Passage -

● ● ●

Get a carb, sodium, fluid, and caffeine plan per hour built for your weight, your goal time, and your chosen distance with the free ultra fueling calculator. Browse the rest of the free running tools at the tools hub.

⏵ Train for it with Summit Line

Get a race-day plan built around YOUR fitness, this course’s climbing, and the reality of a remote, self-supported traverse. Summit Line reads your real training, builds a plan for the vert, and rehearses your fueling so the ridge is something you execute, not guess at.

Kilkenny Ridge Race FAQ

How hard is the Kilkenny Ridge Race?

It is one of the most demanding races in the White Mountain Endurance Cup, and not because of a single brutal climb. The Kilkenny Ridge Trail is remote, unmarked, and unmanned, so you navigate it yourself with a map or GPS, there is no aid once you are up on the ridge, and the 50 mile is an out-and-back with roughly 7,500 feet of climbing each direction. You are on your own out there for hours at a time. That combination of distance, vert, and self-sufficiency is what makes it hard, more than any one feature of the terrain.

Do I need to navigate myself during the Kilkenny Ridge Race?

Yes. The Kilkenny Ridge Trail is unmarked and unmanned for this race, so you need to carry and know how to use a map or GPS device and actually navigate the ridge yourself. This is not a course with ribbons every quarter mile. If you have never raced or trained on an unmarked trail, practice with your navigation tools well before race day, not for the first time out on the ridge.

How should I fuel for the Kilkenny Ridge Race?

There is no aid once you are up on the ridge, so you need to carry what gets you between the points where you can resupply. For the 50 mile, plan for a long day, likely 8 to 15-plus hours depending on your pace and the terrain, and target 60 to 90 grams of carbohydrate per hour along with sodium in the 300 to 700 milligram per liter range, adjusted for how you sweat. The 25K and 25 mile are shorter, so scale your hourly targets down toward the lower end of that range if you expect to finish in under 5 hours. Whatever the distance, carry enough food and fluid for the ridge sections where nobody is handing you anything. Build your plan with the free ultra fueling calculator.

What are the cutoffs for the Kilkenny Ridge Race?

The official cutoffs vary by distance and are set by the race each year. Because there is no aid or course staff on the remote ridge sections, cutoffs matter more here than on a fully supported course. Check the current cutoff schedule on the official race site before you commit to a distance, and build in extra margin given the remote, self-navigated terrain.

What terrain and peaks does the Kilkenny Ridge Race cover?

● ● ●

Listed entries -
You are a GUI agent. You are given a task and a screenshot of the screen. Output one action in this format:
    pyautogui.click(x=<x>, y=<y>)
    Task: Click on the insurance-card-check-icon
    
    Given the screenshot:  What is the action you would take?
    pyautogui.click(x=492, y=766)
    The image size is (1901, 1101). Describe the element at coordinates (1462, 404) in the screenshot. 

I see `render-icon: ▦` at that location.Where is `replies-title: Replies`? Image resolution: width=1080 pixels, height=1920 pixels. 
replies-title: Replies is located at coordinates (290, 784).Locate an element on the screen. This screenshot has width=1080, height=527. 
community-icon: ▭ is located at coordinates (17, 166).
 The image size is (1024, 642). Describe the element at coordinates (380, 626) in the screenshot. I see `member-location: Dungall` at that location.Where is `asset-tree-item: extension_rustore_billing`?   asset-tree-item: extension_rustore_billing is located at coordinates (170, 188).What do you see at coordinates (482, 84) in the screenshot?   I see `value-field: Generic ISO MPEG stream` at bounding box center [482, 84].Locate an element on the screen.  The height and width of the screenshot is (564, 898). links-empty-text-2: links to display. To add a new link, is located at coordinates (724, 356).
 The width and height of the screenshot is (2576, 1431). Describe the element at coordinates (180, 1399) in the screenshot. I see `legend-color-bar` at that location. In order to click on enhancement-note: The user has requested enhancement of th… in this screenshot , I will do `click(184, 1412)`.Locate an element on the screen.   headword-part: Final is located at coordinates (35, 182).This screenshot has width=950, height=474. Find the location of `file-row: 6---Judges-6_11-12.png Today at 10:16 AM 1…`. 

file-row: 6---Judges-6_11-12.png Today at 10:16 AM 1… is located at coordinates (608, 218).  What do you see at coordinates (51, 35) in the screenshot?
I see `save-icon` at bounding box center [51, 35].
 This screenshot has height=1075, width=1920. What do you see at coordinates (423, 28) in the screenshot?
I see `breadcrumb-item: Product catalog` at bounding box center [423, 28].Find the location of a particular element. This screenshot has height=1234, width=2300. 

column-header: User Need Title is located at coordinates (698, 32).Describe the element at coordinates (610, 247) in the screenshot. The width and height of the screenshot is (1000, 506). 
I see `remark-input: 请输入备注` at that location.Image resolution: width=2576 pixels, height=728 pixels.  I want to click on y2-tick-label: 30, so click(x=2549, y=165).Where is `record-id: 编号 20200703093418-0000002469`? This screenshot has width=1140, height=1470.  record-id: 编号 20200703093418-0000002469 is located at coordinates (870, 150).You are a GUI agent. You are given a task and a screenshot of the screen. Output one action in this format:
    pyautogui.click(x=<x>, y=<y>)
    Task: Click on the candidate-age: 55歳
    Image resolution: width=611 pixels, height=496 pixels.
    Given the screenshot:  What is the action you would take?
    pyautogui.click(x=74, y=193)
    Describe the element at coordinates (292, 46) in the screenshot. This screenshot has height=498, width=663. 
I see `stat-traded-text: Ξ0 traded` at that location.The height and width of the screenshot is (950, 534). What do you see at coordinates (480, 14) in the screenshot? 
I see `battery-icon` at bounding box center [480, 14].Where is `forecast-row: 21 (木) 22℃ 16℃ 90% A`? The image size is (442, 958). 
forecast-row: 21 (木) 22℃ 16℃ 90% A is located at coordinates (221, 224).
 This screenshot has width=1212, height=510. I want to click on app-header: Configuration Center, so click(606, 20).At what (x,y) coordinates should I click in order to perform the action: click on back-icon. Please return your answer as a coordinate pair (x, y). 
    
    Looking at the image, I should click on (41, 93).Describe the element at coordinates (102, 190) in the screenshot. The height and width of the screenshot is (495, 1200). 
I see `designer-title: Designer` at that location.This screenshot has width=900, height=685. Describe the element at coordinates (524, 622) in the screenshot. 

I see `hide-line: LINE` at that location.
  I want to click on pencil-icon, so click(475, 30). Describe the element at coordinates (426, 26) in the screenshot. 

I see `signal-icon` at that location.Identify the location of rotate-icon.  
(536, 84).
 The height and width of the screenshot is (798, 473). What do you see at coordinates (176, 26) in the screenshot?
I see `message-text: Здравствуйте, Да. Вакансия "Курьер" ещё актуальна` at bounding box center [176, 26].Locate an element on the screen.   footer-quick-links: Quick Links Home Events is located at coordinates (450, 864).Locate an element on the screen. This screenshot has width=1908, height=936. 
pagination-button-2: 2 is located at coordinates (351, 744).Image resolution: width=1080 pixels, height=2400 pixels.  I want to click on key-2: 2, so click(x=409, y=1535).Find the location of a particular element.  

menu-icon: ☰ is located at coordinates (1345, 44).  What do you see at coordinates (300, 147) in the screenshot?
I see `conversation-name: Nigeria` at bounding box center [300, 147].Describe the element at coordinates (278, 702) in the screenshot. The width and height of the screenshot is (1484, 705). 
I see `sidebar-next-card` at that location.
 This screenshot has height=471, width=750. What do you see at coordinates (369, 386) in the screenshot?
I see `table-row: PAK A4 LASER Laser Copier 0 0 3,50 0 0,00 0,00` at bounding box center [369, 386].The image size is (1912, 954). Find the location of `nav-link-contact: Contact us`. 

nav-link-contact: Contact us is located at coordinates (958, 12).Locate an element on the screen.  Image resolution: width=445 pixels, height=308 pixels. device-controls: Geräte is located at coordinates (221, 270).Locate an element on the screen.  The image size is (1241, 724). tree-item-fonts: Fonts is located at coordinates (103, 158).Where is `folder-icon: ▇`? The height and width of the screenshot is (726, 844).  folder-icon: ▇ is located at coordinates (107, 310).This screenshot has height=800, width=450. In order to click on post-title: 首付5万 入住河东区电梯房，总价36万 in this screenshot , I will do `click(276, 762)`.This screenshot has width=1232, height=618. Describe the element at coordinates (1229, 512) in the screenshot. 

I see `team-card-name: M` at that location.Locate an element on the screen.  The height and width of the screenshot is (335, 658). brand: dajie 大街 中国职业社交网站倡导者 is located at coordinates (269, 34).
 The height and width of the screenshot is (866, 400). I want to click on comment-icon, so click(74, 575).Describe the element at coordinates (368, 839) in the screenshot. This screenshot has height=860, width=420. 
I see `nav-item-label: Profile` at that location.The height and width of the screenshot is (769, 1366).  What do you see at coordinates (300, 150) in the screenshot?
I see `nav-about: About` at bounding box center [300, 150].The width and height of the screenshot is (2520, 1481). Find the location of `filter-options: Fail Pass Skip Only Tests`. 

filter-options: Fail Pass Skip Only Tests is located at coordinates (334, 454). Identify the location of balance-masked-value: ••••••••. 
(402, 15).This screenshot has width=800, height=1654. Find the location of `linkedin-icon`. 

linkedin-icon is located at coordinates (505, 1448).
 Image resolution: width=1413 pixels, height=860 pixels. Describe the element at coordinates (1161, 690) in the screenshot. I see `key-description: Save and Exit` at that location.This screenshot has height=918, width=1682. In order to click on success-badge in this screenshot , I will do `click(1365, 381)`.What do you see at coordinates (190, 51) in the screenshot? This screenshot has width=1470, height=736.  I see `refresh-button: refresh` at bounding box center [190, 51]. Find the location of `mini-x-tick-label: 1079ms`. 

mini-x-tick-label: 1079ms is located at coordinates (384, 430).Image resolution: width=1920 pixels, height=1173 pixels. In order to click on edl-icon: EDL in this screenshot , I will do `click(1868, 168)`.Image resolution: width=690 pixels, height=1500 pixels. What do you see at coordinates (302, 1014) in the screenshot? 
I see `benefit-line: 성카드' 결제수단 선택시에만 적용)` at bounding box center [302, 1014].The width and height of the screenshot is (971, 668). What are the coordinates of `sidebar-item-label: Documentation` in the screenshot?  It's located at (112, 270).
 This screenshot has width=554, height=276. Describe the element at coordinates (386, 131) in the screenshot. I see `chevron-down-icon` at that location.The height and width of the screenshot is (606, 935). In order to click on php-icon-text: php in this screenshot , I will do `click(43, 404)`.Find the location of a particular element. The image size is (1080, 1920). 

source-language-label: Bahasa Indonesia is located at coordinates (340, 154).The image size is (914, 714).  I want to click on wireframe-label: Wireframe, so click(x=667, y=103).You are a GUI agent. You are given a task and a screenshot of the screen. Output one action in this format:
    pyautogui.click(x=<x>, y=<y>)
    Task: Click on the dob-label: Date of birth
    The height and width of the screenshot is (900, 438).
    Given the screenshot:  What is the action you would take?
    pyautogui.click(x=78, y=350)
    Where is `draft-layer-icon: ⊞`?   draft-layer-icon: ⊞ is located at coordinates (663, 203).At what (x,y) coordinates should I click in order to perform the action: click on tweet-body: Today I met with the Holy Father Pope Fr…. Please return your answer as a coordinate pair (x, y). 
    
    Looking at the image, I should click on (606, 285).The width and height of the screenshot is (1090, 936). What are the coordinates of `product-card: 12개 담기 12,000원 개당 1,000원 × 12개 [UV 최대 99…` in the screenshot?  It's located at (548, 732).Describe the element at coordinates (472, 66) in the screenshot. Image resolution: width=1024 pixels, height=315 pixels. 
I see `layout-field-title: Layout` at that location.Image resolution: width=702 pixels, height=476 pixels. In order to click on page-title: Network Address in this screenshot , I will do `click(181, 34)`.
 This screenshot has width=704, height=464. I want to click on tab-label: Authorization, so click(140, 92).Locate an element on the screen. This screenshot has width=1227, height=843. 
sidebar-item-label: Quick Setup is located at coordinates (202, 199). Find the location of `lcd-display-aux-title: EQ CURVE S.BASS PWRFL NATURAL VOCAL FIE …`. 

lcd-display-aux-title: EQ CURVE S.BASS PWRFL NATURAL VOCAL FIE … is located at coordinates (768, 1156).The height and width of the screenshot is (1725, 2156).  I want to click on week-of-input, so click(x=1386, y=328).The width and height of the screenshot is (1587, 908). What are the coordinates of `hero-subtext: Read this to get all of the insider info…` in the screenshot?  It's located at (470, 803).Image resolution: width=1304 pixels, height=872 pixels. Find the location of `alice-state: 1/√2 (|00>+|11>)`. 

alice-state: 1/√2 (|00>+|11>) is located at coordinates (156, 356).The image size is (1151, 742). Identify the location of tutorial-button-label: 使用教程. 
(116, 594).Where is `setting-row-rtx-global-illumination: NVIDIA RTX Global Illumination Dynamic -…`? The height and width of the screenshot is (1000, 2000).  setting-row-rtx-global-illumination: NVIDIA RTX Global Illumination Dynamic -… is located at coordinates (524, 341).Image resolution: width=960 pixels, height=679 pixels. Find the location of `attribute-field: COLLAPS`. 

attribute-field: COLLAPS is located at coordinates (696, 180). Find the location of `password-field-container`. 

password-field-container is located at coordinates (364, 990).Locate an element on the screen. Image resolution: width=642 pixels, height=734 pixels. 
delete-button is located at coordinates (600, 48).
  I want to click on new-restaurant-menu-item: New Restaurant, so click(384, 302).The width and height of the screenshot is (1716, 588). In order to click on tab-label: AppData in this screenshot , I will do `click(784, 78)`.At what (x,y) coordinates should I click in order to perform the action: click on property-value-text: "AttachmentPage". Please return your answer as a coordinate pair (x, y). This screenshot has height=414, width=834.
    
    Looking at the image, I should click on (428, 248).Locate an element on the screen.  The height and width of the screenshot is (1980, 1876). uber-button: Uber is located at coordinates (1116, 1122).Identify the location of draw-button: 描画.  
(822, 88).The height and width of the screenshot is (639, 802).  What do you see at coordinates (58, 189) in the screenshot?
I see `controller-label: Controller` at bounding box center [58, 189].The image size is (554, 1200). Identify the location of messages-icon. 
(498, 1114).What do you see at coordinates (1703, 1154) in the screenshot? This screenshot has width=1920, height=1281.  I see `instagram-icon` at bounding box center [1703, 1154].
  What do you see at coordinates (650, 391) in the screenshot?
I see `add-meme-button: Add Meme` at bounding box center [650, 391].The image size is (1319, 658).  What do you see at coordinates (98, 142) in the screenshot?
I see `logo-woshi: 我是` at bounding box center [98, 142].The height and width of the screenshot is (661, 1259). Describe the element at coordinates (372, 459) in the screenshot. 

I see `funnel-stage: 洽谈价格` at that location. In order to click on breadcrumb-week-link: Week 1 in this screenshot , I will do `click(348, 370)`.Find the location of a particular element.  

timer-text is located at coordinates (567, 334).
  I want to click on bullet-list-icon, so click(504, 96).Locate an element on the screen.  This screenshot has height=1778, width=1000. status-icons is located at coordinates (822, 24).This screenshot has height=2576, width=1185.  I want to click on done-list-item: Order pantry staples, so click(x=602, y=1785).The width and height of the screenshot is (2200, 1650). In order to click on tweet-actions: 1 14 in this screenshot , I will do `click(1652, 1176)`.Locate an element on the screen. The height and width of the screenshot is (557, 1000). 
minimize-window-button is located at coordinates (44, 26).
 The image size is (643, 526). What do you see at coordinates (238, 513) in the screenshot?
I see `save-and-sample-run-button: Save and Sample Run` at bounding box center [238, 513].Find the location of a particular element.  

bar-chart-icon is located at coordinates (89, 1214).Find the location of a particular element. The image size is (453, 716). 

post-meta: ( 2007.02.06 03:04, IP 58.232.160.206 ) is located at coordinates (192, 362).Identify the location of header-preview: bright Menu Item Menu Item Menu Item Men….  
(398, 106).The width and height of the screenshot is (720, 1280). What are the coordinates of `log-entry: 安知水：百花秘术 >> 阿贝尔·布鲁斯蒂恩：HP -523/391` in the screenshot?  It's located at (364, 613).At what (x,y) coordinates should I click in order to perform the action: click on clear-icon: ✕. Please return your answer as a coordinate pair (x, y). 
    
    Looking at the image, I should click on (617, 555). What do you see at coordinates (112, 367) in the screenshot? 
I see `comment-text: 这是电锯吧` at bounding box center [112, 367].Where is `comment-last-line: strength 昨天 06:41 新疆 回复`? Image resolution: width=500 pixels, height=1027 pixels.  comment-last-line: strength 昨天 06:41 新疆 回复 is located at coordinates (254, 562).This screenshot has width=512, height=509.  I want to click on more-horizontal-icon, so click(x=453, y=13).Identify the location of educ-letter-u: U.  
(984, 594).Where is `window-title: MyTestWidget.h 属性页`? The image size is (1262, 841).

● ● ●

List of tasks -
a - Answer these from the Kilkenny Ridge FAQ:
(i) Roughly how many feet of climbing does the 50 mile have in each direction?
(ii) How many grams of carbohydrate per hour does it suggest targeting for the 50 mile?
(iii) Where should runners check the current cutoff schedule?
b - The Kilkenny Ridge FAQ opens with a free ultra fueling calculator that builds a per-hour plan. Name every item that plan covers.
c - In the Kilkenny Ridge FAQ, set down everything from "Kilkenny Ridge Race FAQ" down to "during the Kilkenny Ridge Race?".

Answers to each task -
a -
(i) Roughly 7,500 feet.
(ii) 60 to 90 grams.
(iii) On the official race site.

b - Carb, sodium, fluid, and caffeine.

c -
Kilkenny Ridge Race FAQ

How hard is the Kilkenny Ridge Race?

It is one of the most demanding races in the White Mountain Endurance Cup, and not because of a single brutal climb. The Kilkenny Ridge Trail is remote, unmarked, and unmanned, so you navigate it yourself with a map or GPS, there is no aid once you are up on the ridge, and the 50 mile is an out-and-back with roughly 7,500 feet of climbing each direction. You are on your own out there for hours at a time. That combination of distance, vert, and self-sufficiency is what makes it hard, more than any one feature of the terrain.

Do I need to navigate myself during the Kilkenny Ridge Race?